#### [Data rows]
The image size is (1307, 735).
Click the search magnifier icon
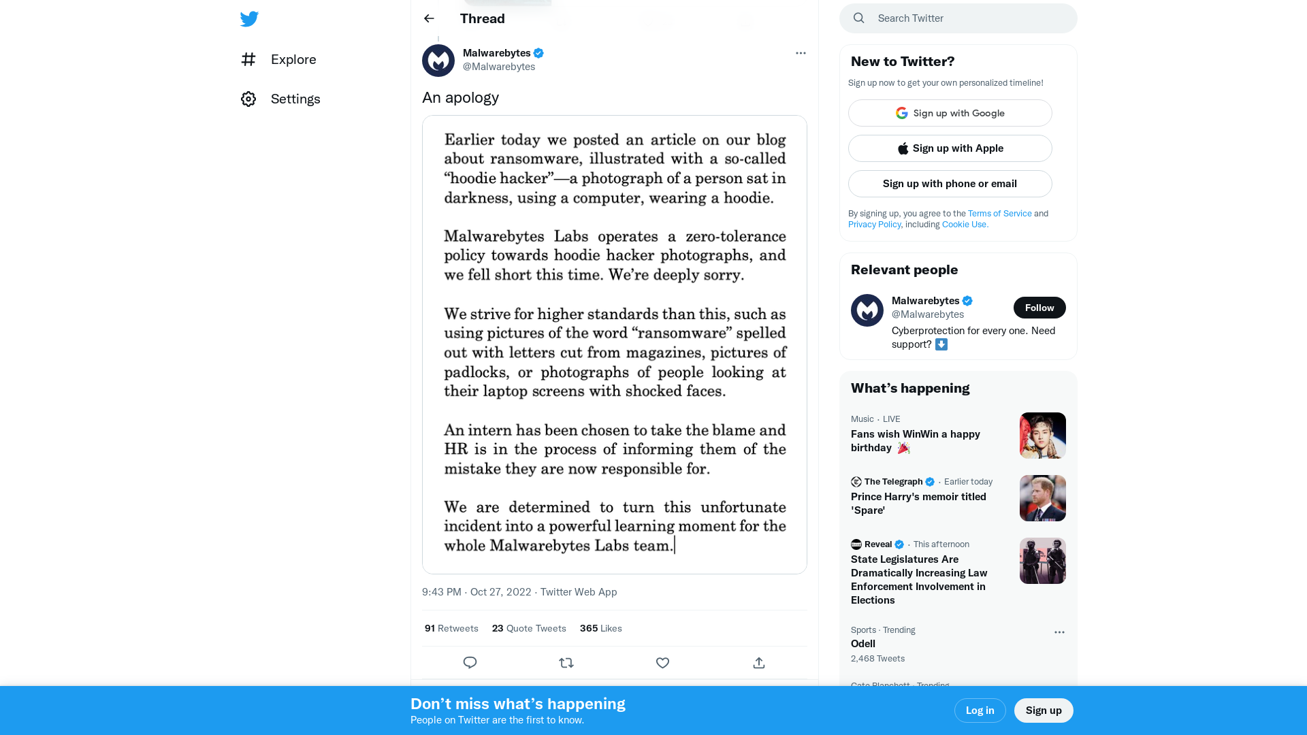(858, 18)
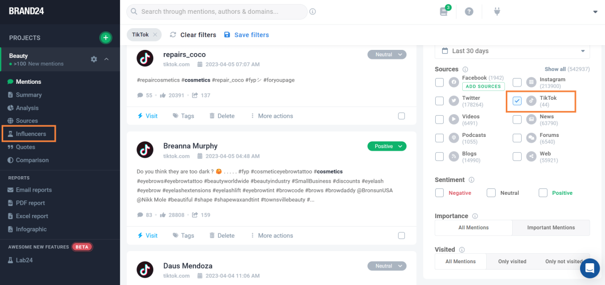The width and height of the screenshot is (605, 285).
Task: Click repairs_coco TikTok avatar
Action: (145, 58)
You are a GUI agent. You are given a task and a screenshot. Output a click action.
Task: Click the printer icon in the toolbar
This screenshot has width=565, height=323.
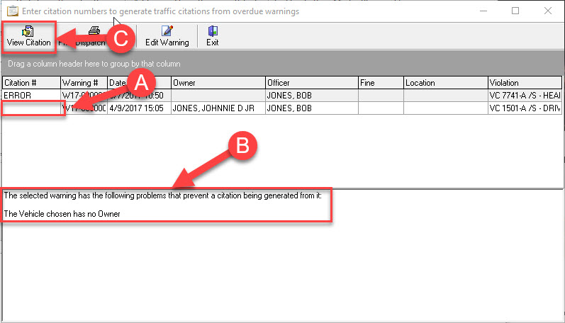94,30
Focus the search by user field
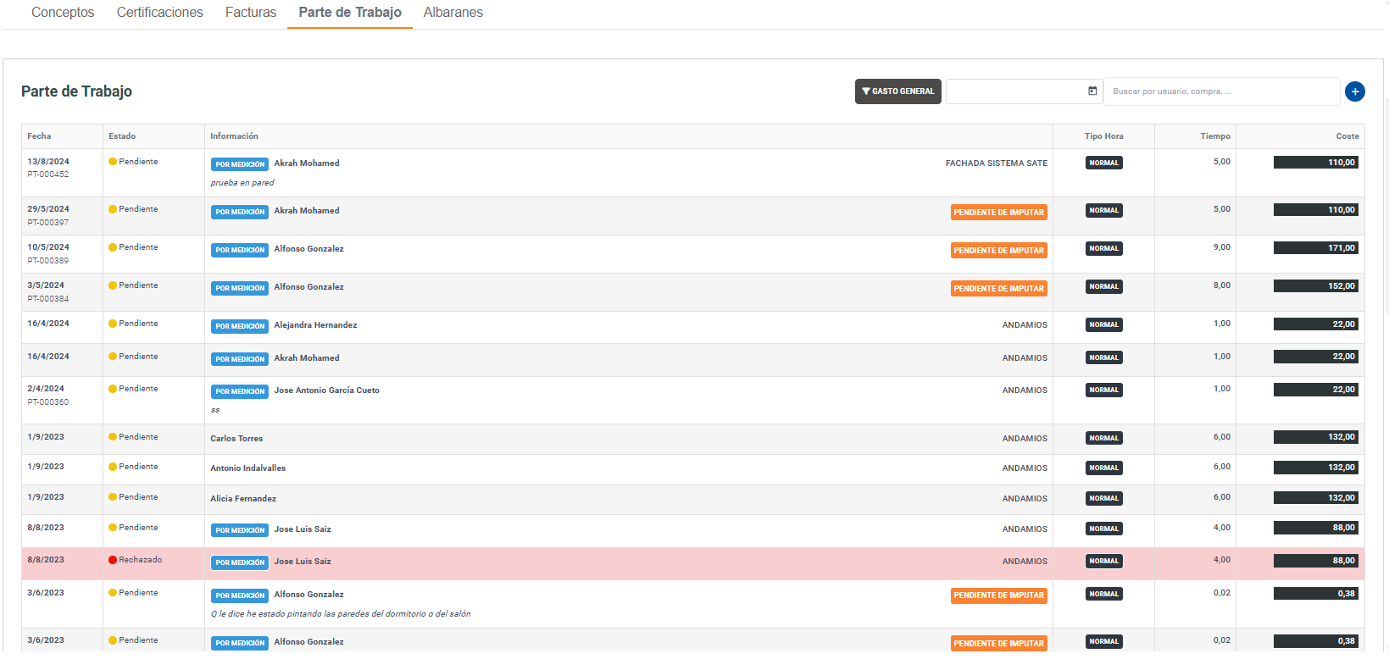This screenshot has height=659, width=1389. click(x=1220, y=91)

#### [Directions]
Rewrite all of the rows above with "icon" changed to "button" everywhere and nothing else altered. Leave the pictures out.

#### [Solution to this task]
The image size is (1307, 735).
Click the search magnifier button
(858, 18)
The width and height of the screenshot is (605, 285).
Task: Click repairs_coco TikTok avatar
Action: (145, 58)
You are a GUI agent. You are given a task and a screenshot. Output a click action.
Task: Click the printer button in the toolbar
This screenshot has width=565, height=323.
94,30
Focus the search by user field
This screenshot has height=659, width=1389. click(x=1220, y=91)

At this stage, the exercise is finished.